As ill-fortune would have it, they were seen by another nephew of the King’s, Andret by name, who was jealous of Tristan. And from then on, Andret spied upon them until he was sure; and then he went to the King and told him that there was love between Tristan and the Queen.
The King would not believe him. ‘You have always been jealous of Tristan since first he came from Lothian,’ he said.
‘I do but tell you the truth, for I cannot bear to see you so wronged.’
‘You could bear very well to see me wronged,’ said the King. ‘You do but tell me what you think will harm Tristan in my eyes. Tristan has proved his faith to me in a score of ways, he is the champion of Cornwall, and it was he who brought my Queen to me in the first place –’
‘How do you know what they were to each other before ever he gave her into your hands?’
‘– and I will not believe ill of him unless I see the thing with my own eyes.’
‘But if you do see the thing with your own eyes?’ said Andret eagerly.
‘Then I will believe, and not till then.’

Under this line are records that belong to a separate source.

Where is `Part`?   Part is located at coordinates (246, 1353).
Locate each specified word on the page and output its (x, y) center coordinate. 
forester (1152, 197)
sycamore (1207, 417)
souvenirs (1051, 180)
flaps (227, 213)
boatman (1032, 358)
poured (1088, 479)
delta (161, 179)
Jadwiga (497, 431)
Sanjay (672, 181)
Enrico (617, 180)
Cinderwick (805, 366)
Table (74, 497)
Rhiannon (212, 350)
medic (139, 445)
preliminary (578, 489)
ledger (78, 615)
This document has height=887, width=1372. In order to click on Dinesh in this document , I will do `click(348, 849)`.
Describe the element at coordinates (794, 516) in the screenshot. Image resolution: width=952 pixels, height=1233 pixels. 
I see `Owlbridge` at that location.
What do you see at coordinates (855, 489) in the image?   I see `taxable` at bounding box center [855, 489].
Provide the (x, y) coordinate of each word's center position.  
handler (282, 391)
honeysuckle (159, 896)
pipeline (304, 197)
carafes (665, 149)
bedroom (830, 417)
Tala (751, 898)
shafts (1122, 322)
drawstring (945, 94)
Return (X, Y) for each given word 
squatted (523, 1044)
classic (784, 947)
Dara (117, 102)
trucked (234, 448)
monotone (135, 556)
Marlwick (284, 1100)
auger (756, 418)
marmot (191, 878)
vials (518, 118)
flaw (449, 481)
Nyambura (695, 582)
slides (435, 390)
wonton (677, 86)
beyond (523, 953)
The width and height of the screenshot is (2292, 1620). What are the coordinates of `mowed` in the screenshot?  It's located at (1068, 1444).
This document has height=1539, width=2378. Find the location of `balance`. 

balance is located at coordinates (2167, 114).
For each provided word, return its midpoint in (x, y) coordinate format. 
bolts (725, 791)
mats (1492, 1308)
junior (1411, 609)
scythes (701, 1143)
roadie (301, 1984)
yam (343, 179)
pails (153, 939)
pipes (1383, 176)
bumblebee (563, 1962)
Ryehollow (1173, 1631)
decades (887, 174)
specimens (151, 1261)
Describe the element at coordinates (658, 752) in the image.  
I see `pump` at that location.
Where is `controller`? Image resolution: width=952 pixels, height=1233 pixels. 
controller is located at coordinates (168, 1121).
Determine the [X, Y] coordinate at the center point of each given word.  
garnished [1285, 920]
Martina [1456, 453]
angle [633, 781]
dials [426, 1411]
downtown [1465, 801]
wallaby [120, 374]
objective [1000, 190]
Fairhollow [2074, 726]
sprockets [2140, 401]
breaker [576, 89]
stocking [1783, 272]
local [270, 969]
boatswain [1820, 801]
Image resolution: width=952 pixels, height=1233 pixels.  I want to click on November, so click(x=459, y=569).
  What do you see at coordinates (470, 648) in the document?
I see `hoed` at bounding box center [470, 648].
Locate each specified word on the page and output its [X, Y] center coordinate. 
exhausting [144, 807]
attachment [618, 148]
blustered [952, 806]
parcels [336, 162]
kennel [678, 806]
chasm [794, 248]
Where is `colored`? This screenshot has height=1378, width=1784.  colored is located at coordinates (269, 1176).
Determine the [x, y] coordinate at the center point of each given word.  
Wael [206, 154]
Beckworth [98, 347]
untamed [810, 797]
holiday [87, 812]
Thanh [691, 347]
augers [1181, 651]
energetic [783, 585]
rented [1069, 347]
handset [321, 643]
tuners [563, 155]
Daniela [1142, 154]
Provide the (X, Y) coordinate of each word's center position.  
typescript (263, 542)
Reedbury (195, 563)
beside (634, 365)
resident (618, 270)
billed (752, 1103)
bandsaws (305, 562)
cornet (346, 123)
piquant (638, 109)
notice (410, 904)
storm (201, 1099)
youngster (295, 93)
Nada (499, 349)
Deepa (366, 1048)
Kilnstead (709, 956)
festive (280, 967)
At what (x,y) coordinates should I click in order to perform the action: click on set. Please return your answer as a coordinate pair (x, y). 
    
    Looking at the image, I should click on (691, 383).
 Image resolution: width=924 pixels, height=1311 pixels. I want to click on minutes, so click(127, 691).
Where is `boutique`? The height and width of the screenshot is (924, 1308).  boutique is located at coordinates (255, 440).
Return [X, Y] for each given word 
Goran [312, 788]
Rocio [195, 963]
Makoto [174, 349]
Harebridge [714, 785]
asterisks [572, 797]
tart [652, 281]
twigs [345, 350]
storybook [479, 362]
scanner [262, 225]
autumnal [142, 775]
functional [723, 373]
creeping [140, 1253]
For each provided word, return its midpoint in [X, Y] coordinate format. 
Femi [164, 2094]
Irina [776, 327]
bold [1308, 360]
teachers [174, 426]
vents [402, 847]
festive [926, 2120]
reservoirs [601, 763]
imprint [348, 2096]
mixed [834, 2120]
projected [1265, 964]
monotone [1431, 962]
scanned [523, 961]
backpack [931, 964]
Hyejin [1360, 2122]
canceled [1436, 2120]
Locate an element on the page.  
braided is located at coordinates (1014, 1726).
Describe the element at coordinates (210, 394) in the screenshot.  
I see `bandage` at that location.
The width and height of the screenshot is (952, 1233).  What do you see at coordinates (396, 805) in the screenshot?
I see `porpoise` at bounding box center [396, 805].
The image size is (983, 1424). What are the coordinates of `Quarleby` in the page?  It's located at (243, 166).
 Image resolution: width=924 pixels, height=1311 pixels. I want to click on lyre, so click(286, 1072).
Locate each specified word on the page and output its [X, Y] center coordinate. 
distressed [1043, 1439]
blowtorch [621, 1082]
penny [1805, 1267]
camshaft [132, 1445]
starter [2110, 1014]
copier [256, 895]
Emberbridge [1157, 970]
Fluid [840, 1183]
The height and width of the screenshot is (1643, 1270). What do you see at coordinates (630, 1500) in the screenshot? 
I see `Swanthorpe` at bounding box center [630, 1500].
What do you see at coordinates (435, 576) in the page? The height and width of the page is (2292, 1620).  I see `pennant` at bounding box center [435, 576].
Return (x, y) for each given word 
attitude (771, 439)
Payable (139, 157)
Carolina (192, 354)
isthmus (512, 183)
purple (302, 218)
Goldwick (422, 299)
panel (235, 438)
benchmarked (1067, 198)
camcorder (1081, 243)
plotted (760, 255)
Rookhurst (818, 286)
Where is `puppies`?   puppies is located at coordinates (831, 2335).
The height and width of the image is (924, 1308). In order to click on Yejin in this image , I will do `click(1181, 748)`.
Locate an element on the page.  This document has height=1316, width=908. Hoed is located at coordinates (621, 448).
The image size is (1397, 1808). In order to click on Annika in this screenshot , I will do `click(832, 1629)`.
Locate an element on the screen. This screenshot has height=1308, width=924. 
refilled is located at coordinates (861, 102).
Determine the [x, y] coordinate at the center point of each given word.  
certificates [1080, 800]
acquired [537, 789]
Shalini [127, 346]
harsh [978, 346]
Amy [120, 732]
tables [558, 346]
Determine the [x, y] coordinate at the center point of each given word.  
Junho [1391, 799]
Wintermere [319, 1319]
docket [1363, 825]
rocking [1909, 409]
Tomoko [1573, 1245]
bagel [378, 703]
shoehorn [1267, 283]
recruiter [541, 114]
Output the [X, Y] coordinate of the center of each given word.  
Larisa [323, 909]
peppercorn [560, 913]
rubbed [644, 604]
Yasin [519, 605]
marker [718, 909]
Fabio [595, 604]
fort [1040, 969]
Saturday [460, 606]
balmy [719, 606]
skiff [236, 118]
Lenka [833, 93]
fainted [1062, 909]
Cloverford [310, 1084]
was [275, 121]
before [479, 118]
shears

And the King set his mind against what Andret had told him, and swore in his heart that he would not watch his wife nor Tristan, the two people he loved best in the world. But despite himself, it was as though Andret’s words had pulled some kindly mist from before his eyes, and he began to notice the glances that passed between them across the Hall, and the way Iseult grew still at the sound of Tristan’s voice. And then one day, coming quickly into the women’s apartments he found them with their arms round each other, and Iseult’s red hair falling all about them both. And they sprang apart as he came in.